**About this exercise**.
Lines with the word "agent" are the answer; copy each of them from the data below.

**Study material**.

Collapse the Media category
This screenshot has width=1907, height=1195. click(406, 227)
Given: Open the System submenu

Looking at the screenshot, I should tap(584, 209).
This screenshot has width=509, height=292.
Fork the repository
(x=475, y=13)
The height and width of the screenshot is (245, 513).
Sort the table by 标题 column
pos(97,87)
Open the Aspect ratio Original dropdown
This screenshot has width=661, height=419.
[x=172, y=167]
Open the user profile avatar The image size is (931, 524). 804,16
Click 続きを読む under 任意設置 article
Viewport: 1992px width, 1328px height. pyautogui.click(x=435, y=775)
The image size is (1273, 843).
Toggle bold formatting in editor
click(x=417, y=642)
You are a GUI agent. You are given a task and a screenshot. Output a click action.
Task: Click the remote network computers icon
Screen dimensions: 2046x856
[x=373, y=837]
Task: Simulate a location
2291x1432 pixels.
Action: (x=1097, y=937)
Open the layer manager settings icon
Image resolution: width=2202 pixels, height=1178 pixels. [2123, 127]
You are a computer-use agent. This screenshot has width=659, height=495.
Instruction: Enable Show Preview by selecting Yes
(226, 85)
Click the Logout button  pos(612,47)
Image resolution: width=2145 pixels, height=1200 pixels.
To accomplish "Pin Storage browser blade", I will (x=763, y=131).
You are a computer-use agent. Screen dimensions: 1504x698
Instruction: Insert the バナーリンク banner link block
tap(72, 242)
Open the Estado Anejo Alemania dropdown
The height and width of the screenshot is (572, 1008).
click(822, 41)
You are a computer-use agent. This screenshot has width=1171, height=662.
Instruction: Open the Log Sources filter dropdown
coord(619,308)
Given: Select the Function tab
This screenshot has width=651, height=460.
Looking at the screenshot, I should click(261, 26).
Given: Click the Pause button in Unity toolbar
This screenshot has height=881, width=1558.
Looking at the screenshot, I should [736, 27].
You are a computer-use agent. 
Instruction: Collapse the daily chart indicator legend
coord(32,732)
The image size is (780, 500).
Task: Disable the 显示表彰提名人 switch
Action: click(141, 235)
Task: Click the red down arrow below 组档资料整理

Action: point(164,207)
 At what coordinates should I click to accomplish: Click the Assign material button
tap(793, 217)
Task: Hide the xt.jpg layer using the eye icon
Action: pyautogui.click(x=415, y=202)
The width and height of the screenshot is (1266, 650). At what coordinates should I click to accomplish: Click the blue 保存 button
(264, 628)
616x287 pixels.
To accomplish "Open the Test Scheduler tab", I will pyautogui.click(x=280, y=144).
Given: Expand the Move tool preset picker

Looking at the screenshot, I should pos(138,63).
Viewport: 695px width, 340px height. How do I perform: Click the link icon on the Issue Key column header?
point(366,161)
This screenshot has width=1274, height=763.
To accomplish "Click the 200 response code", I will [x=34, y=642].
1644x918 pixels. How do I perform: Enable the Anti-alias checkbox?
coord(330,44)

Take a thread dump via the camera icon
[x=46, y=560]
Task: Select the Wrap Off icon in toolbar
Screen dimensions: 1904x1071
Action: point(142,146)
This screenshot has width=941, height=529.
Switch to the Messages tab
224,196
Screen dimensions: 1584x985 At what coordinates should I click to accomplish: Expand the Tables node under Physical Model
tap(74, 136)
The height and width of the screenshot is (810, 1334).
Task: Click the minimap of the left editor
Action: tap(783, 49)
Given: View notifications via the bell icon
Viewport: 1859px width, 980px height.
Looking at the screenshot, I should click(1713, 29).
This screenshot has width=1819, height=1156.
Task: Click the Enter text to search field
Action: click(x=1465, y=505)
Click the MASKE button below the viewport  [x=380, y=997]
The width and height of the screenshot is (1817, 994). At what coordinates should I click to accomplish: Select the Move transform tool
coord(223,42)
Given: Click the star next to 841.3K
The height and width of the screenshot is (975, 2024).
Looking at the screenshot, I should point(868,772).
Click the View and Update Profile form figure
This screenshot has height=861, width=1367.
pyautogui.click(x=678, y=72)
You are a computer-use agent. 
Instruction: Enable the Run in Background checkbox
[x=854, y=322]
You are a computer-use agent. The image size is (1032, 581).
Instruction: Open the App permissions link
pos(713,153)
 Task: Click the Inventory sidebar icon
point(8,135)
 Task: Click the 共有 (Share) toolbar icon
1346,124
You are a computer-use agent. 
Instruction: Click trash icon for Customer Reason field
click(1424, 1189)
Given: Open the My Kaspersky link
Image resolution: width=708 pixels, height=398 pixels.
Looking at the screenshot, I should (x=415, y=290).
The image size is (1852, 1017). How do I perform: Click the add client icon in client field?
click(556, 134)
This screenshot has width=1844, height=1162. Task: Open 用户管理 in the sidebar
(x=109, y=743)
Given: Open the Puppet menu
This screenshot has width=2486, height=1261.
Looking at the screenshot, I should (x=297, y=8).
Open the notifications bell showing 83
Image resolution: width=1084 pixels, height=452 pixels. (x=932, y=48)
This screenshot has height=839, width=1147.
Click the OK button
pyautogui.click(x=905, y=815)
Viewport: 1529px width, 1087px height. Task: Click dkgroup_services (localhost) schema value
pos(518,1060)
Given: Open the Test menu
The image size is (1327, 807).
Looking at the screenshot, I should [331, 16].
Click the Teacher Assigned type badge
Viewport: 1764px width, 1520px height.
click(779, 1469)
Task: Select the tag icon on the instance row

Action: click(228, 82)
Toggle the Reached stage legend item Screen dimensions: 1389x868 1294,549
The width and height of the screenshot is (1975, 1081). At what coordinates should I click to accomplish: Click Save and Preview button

**Answer below**.
You are a GUI agent. You are given a task and a screenshot. Output a click action.
You are a computer-use agent. This screenshot has width=659, height=495.
You are a computer-use agent. Screen dimensions: 1504x698
You are a computer-use agent. This screenshot has width=1171, height=662.
You are a computer-use agent. 
You are a computer-use agent. 
You are a computer-use agent. The image size is (1032, 581).
You are a computer-use agent. 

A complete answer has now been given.